[[ Input material, beginning ]]
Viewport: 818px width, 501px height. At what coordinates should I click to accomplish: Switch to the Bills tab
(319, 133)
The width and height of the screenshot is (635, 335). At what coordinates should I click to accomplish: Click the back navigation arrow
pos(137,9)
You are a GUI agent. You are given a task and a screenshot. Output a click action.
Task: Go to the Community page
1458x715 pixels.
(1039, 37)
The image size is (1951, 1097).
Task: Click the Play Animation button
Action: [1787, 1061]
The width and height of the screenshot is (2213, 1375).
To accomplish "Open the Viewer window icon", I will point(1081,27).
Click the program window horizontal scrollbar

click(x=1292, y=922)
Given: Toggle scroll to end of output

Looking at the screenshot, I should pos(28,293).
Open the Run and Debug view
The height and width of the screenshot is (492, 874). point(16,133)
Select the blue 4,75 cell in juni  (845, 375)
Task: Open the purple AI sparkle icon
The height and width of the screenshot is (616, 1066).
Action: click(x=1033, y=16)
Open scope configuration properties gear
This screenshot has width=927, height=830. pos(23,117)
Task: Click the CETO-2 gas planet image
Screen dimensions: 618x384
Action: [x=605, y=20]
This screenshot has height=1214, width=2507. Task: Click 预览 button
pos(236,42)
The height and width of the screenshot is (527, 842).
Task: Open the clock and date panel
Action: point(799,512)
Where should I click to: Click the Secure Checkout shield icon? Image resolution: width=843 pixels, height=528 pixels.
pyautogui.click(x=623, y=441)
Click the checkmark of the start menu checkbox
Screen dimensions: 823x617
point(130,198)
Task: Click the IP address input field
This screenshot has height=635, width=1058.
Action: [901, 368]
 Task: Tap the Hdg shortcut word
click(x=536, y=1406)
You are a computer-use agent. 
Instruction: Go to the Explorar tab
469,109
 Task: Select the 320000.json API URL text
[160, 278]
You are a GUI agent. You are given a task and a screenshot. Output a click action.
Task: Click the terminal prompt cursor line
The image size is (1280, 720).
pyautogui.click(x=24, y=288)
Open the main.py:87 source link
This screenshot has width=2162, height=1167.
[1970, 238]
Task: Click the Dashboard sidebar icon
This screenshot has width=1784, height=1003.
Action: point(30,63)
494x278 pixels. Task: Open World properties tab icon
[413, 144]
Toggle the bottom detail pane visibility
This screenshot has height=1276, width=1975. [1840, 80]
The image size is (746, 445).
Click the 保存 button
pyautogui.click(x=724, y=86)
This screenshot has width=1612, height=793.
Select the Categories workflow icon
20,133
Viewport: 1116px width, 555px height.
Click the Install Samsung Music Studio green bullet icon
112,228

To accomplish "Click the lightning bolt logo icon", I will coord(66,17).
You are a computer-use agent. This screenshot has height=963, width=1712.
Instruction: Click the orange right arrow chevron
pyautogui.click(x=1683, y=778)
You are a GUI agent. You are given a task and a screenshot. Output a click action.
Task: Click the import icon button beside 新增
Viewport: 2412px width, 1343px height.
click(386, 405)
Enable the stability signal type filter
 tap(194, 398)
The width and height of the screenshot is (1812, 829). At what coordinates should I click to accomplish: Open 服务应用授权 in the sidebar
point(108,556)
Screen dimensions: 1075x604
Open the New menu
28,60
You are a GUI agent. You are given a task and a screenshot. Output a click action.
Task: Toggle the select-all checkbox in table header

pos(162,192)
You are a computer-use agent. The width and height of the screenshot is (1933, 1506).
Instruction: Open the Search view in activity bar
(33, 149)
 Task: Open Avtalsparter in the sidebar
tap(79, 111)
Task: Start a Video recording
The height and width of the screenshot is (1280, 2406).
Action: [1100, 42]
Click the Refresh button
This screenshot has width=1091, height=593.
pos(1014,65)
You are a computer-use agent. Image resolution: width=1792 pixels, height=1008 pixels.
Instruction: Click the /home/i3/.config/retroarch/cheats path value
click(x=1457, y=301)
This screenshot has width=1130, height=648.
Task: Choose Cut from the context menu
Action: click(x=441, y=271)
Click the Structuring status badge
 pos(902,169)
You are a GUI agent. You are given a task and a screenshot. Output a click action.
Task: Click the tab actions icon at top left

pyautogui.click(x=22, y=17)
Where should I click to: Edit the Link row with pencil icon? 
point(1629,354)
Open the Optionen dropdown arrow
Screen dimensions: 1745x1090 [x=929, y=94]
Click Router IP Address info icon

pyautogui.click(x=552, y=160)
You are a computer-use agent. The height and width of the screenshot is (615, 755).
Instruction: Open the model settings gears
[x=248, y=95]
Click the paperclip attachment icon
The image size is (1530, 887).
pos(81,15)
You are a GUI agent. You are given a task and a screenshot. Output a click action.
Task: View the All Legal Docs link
[[ Input material, end ]]
» Directions for this task
The line that contains "The image size is (1530, 887).", the final line of the listing, and every line between them are to be retyped exactly; nothing else.

» Result
The image size is (1530, 887).
pos(81,15)
You are a GUI agent. You are given a task and a screenshot. Output a click action.
Task: View the All Legal Docs link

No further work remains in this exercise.